Exercise instructions: From the material below, please set down exactly the lines starting with the one with "is (433, 772)." and going on through the one with "is (1301, 920).", without a single picture.

Data section:

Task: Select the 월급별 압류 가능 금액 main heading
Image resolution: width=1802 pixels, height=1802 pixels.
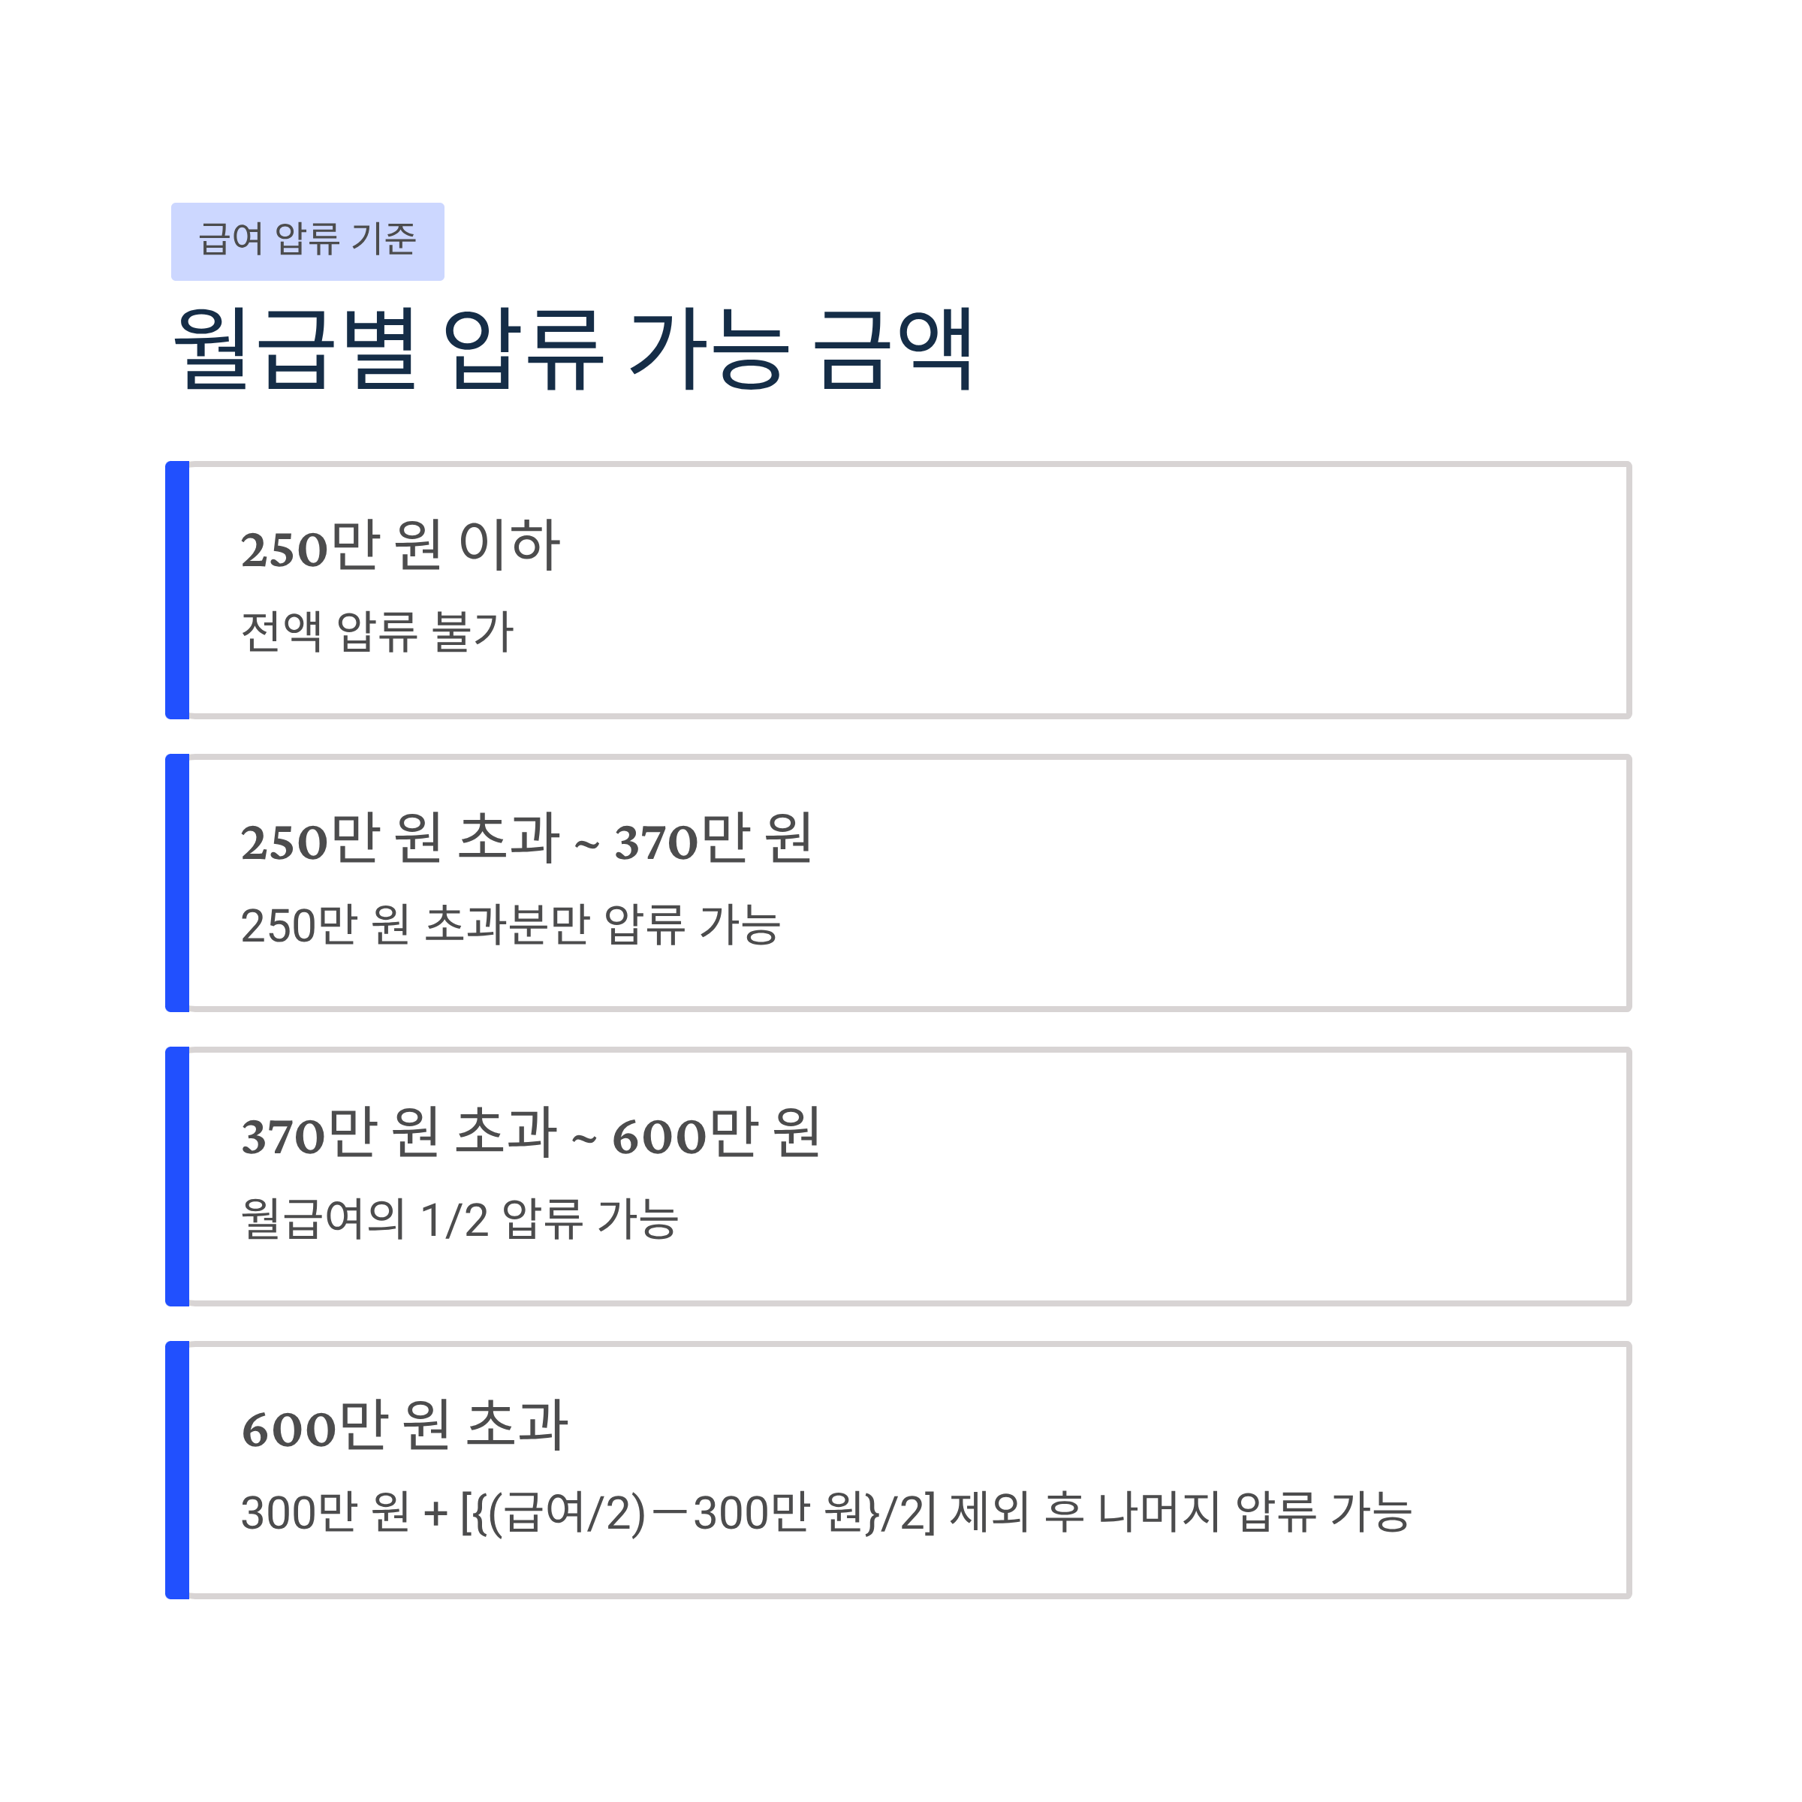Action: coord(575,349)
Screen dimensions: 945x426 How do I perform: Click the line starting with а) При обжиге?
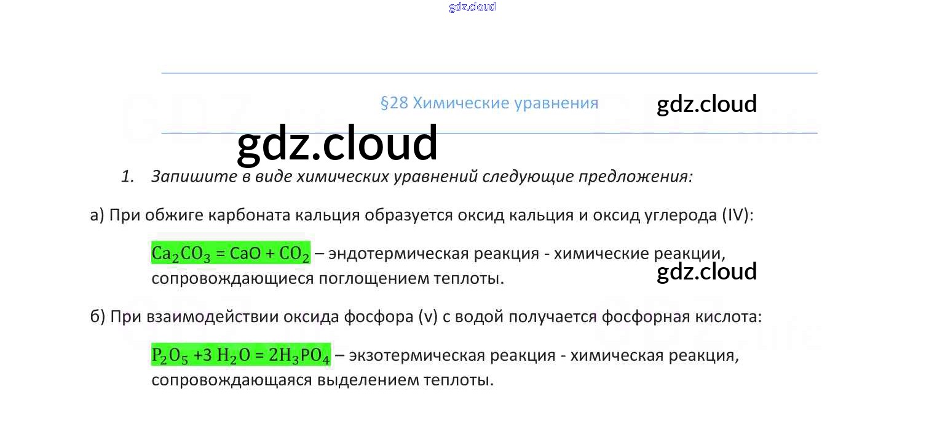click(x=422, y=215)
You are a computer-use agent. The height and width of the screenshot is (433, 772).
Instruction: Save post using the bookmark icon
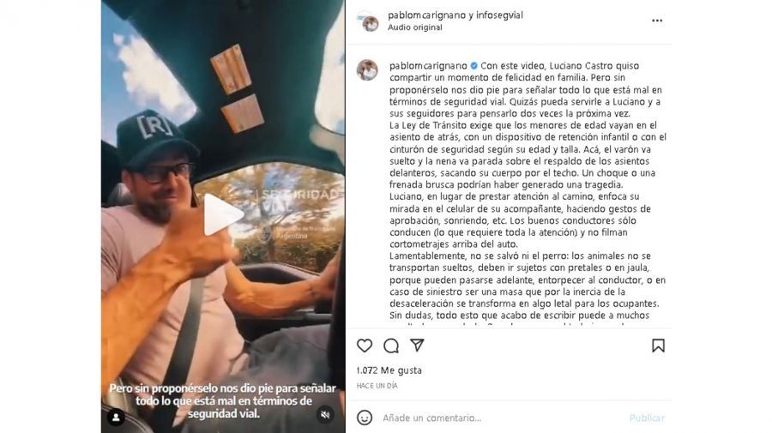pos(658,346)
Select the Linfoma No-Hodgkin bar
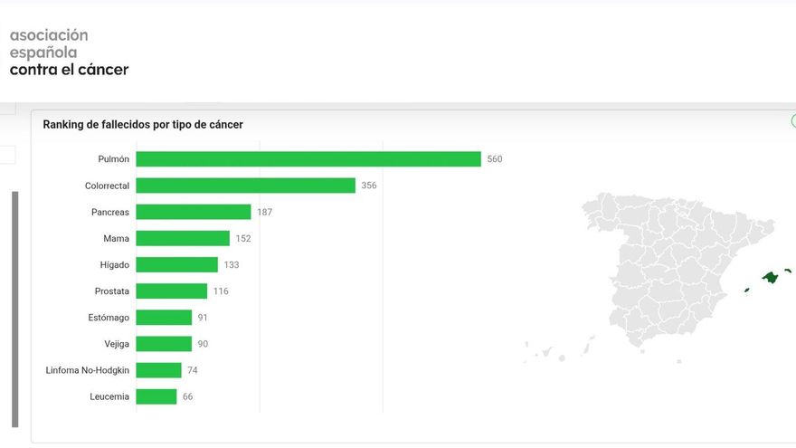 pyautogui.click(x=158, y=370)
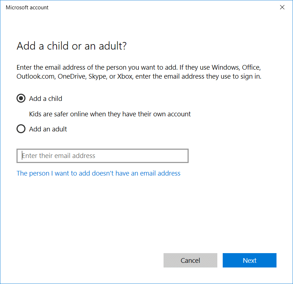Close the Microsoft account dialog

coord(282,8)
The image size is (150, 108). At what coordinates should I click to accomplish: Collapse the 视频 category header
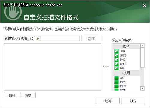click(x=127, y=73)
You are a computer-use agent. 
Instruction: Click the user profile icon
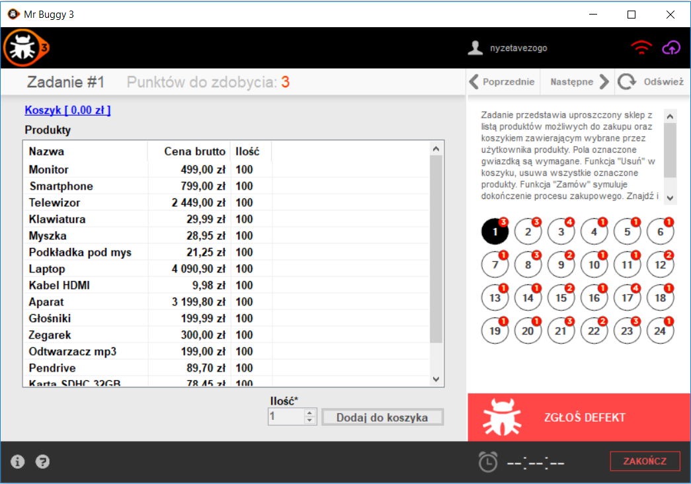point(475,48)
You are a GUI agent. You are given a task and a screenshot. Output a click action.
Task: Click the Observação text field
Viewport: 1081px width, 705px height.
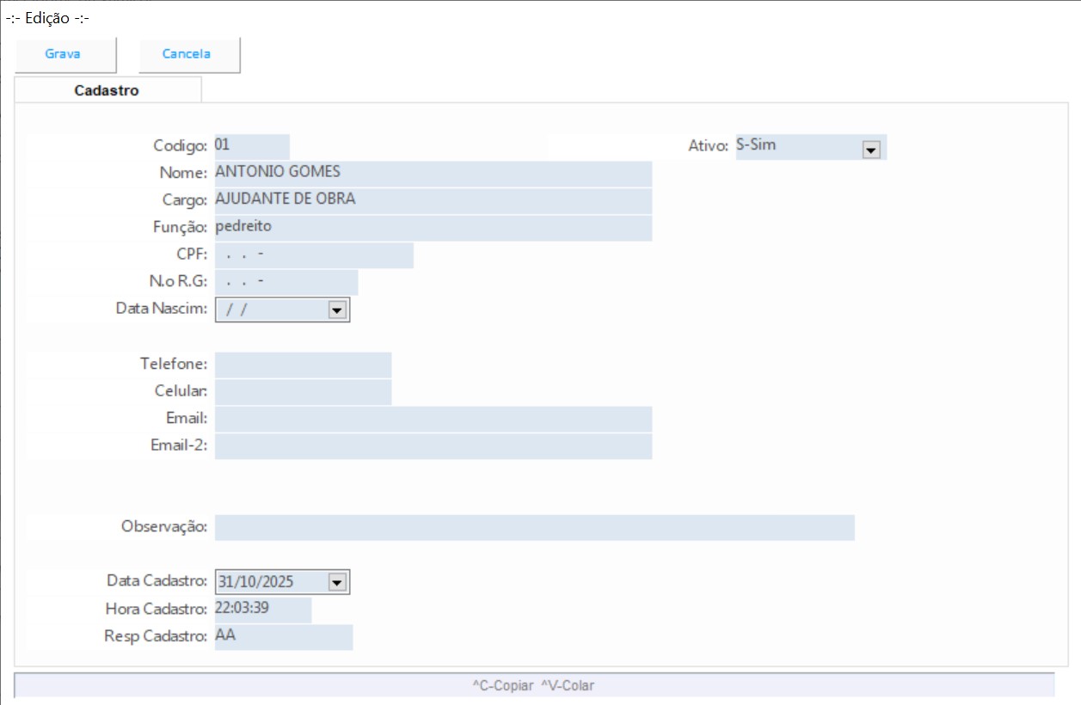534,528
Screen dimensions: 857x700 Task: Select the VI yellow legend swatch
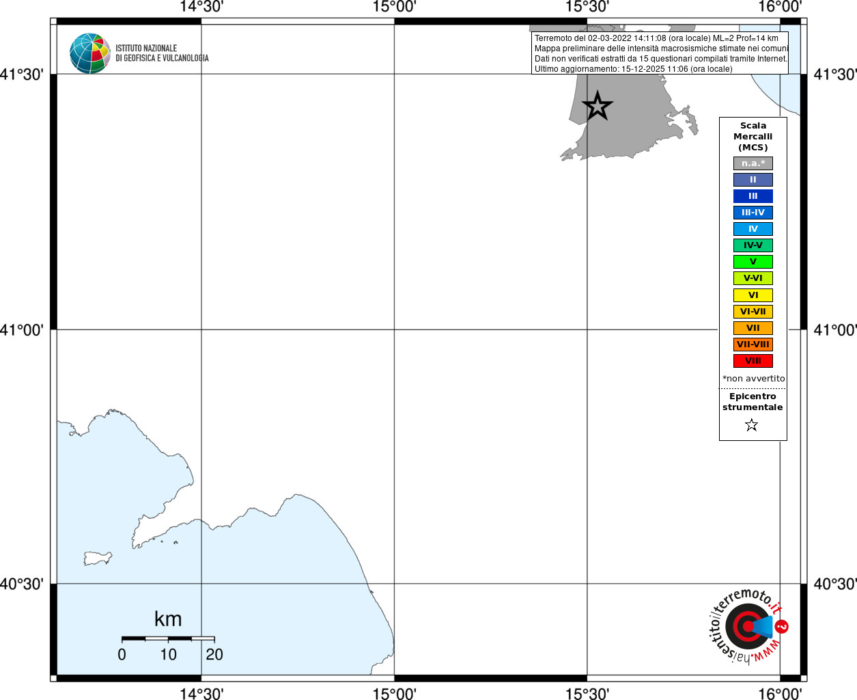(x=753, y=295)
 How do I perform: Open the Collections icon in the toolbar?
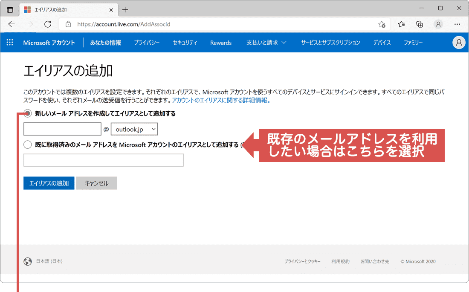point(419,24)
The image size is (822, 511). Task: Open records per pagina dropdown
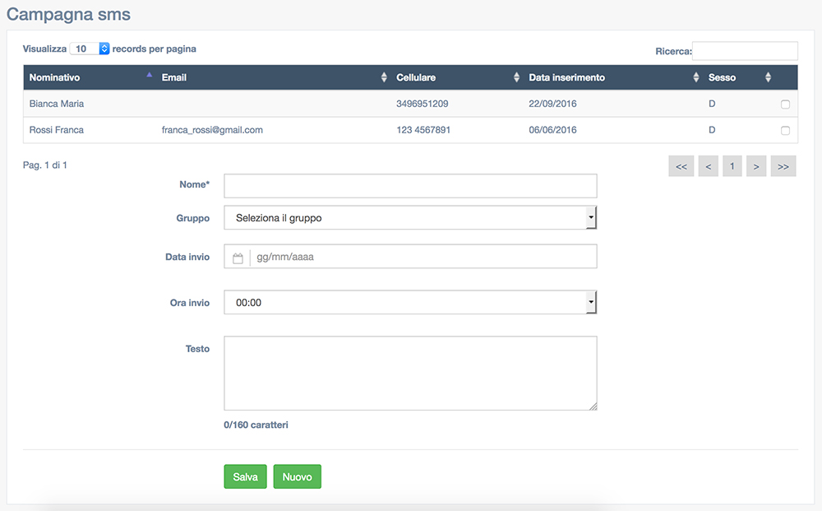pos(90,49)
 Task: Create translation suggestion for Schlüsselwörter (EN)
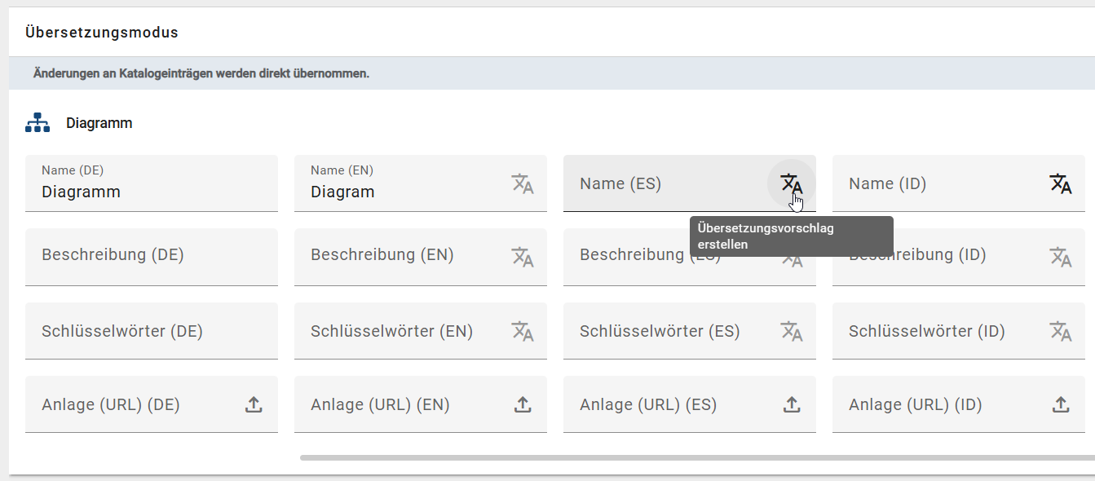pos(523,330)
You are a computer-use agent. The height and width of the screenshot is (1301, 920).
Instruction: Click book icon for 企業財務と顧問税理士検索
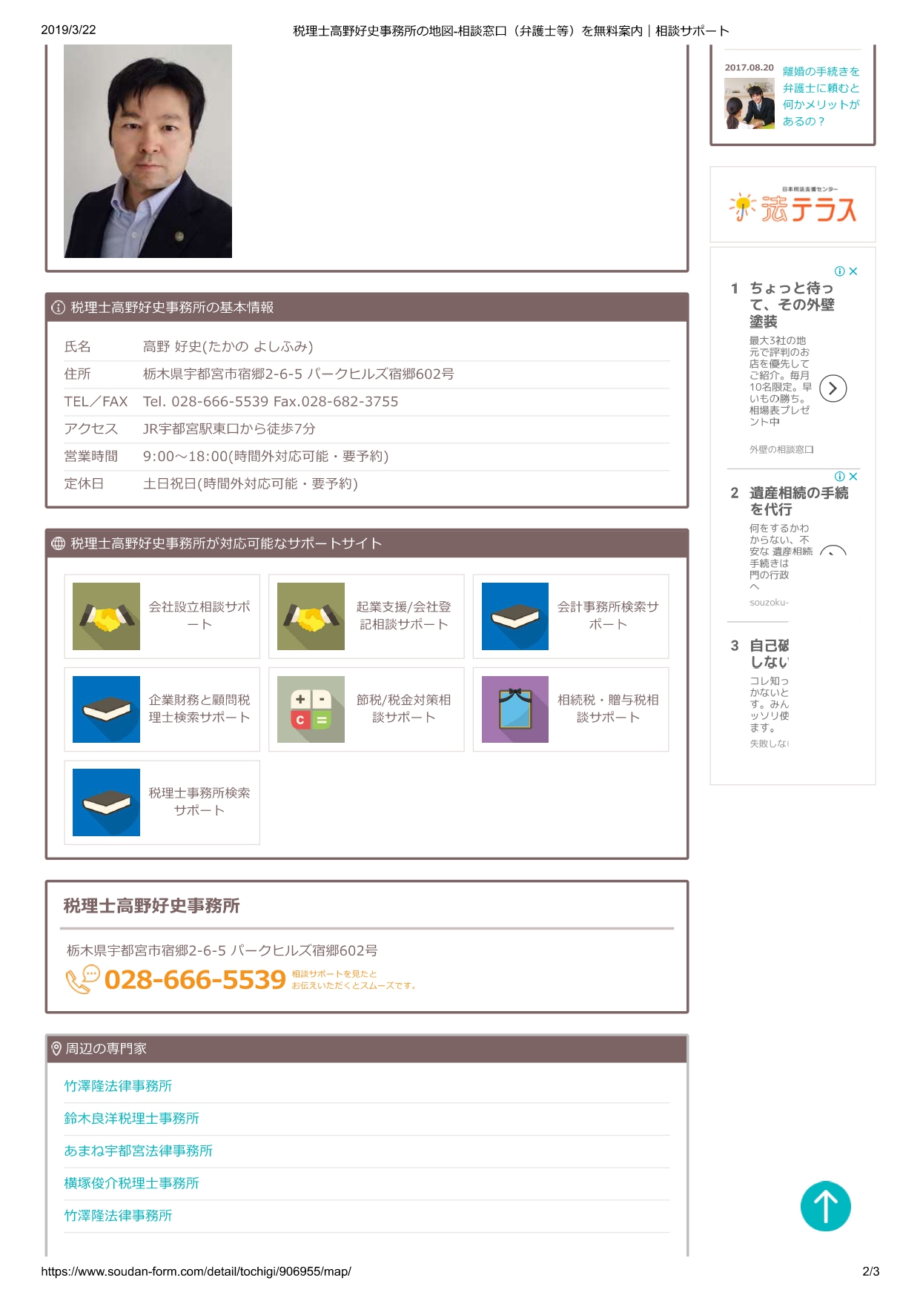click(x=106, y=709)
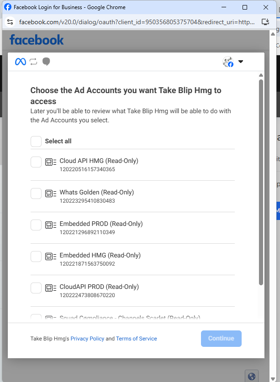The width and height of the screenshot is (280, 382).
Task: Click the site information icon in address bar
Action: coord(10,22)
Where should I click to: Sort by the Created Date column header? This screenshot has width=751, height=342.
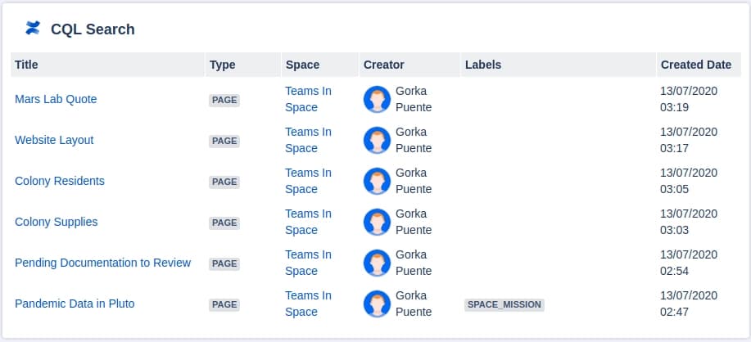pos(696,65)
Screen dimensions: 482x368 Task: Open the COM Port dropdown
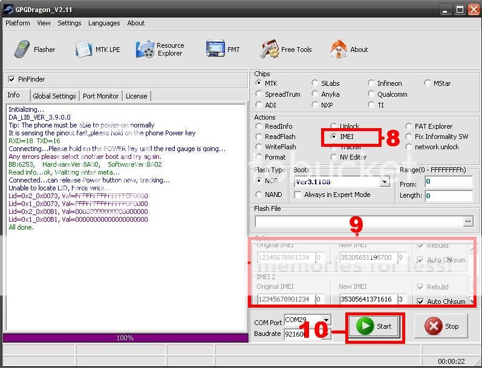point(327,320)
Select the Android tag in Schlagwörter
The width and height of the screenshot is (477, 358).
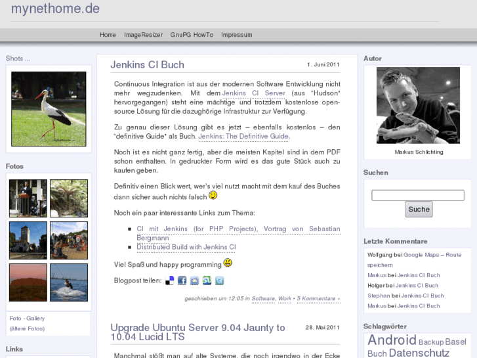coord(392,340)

Result of this task:
You are a computer-use agent. The height and width of the screenshot is (433, 772).
Instruction: Save post using the bookmark icon
pos(658,346)
Select the Linfoma No-Hodgkin bar
 pyautogui.click(x=158, y=370)
Close the Microsoft account dialog

coord(282,8)
The image size is (150, 108). At what coordinates should I click to accomplish: Collapse the 视频 category header
click(x=127, y=73)
You are a computer-use agent. 
Instruction: Click the user profile icon
point(475,48)
You are a GUI agent. You are given a task and a screenshot. Output a click action.
Task: Click the Observação text field
Viewport: 1081px width, 705px height.
534,528
Screen dimensions: 857x700 Task: Select the VI yellow legend swatch
(x=753, y=295)
 How do I perform: Open the Collections icon in the toolbar?
point(419,24)
The image size is (822, 511). Task: Open records per pagina dropdown
pos(90,49)
 Task: Create translation suggestion for Schlüsselwörter (EN)
pos(523,330)
You are a computer-use agent. The height and width of the screenshot is (1301, 920).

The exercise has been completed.